### Set tasks:
1 – Retype the stretch of the defamation flashcards from "Defamation Flashcards" through "not be reported.".
2 – Extend the defamation flashcards past their last sentence.

### Text:
__________________________________________________

Defamation Flashcards
Abalako v Akinsete
The elements of defamation.
Lewis v Daily Telegraph, [1964] AC 234
The defendant newspaper stated that the fraud squad were investigating the affairs of a company and named the chairman, one of the plaintiffs. The plaintiffs claimed that the statement meant not only that the company was being investigated for fraud but also that they were guilty of fraud. Held:
The House of Lords held that the statement was not capable of bearing that alternative meaning. To have ruled otherwise would have meant that crime investigations could not be reported.
Mutual Aid Society v Akerele, (1966) NMLR 257
The defendant instructed an auctioneer to advertise certain properties for sale by public auction. The auctioneer mistakenly included the plaintiff’s house. Held:
The words in the advertisement which implied that the plaintiff’s property as being sold in the exercise by the mortgage of their property sale, the plaintiff having failed to pay a mortgage debt, were defamatory. It was held that although the particular act which gives the cause of action may not be authorized, still if the act is done in the course of employment which is authorized, then the master is liable for the act of the servant.
Adeleke v National Bank of Nigeria Limited, (1978) 1 LRN 157
The plaintiff had an account with the defendant bank which was in credit. He issued a cheque to a third party which was drawn on the bank. The cheque was returned to the plaintiff drawer unpaid. Held: The defendant bank was liable for defamation. The return of a cheque to a drawer whilst his account has sufficient funds to pay the amount written on the cheque raises the innuendo that the drawer was not credit worthy and therefore dishonest.
Cassidy v Daily Mirror Newsapers Ltd, [1929] 2 KB 331
The defendant newspapers published a photograph of Mr. Cassidy and a certain lady with the caption, “Mr Cassidy and Miss X whose engagement have been announced”. Mr. Cassidy’s wife sued the newspaper for libel alleging an innuendo, that people who knew her would think that her husband was unmarried and that she was not his lawful wife and had thus been living in an immoral cohabitation. Held:
The defendants were liable for defamation. Innuendo was proved and Mrs. Cassidy was entitled to damages even though the defamation might have been unintentional. It was stated that “liability for libel does not depend on the intention of the defamer but on the fact of the defamation.

__________________________________________________

### Data entries:
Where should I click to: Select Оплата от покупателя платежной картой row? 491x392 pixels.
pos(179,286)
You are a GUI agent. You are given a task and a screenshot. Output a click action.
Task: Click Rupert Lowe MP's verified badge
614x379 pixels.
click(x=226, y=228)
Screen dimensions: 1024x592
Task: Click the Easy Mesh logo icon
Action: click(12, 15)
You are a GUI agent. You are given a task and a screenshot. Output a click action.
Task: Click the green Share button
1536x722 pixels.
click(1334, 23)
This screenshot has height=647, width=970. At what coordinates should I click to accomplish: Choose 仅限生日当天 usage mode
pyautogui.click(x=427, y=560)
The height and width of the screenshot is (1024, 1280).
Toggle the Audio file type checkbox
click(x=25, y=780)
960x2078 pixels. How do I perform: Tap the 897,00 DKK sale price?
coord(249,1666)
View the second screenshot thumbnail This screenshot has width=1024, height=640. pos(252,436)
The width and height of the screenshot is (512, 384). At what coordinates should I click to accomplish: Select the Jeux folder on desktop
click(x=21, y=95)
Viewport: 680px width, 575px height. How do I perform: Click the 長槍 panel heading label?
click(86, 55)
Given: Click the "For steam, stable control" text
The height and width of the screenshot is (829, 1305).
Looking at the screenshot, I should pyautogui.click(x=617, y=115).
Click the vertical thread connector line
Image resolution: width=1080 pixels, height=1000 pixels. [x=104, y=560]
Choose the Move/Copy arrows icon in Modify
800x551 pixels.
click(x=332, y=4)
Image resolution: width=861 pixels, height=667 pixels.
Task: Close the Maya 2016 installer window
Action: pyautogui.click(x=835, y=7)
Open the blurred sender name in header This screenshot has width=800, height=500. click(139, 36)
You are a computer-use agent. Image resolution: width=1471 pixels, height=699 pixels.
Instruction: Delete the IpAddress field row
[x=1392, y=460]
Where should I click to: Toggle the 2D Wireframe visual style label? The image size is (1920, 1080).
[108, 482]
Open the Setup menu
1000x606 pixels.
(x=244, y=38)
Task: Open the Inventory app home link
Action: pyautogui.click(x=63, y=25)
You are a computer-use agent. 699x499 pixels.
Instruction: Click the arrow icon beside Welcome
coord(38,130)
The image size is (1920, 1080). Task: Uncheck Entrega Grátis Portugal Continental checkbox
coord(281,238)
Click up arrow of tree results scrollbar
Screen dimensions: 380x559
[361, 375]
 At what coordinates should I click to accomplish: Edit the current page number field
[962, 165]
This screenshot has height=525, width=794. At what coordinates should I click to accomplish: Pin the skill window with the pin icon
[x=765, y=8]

__________________________________________________

### The responses:
1 –
Defamation Flashcards
Abalako v Akinsete
The elements of defamation.
Lewis v Daily Telegraph, [1964] AC 234
The defendant newspaper stated that the fraud squad were investigating the affairs of a company and named the chairman, one of the plaintiffs. The plaintiffs claimed that the statement meant not only that the company was being investigated for fraud but also that they were guilty of fraud. Held:
The House of Lords held that the statement was not capable of bearing that alternative meaning. To have ruled otherwise would have meant that crime investigations could not be reported.

2 –
Johnson v daily times
There must be a reasonable conclusion of defamation by a man of a reasonable standard and not that of a low mentality.
Eyo v Eastern Nigeria Info
Palmer J held that innuendo will fail where “the word complained of, read in their context, conveyed to the ordinary reader with no knowledge of any an extraneous facts.”
Bakare v Ishola, (1959) WNLR 106
There had been a fight preceded by a quarrel between the parties and in the heat of anger the appellant had in the presence of others allegedly, spoken of the respondent in Yoruba, the words, “Ole ni o. Elewon, iwo ti o sese ti ewon de yi” which in English meant: “You are a thief. Ex-convict, you have just come out of prison.” The respondent, lshola. sued for slander and obtained judgement in the Magistrate Court. The appellant appealed.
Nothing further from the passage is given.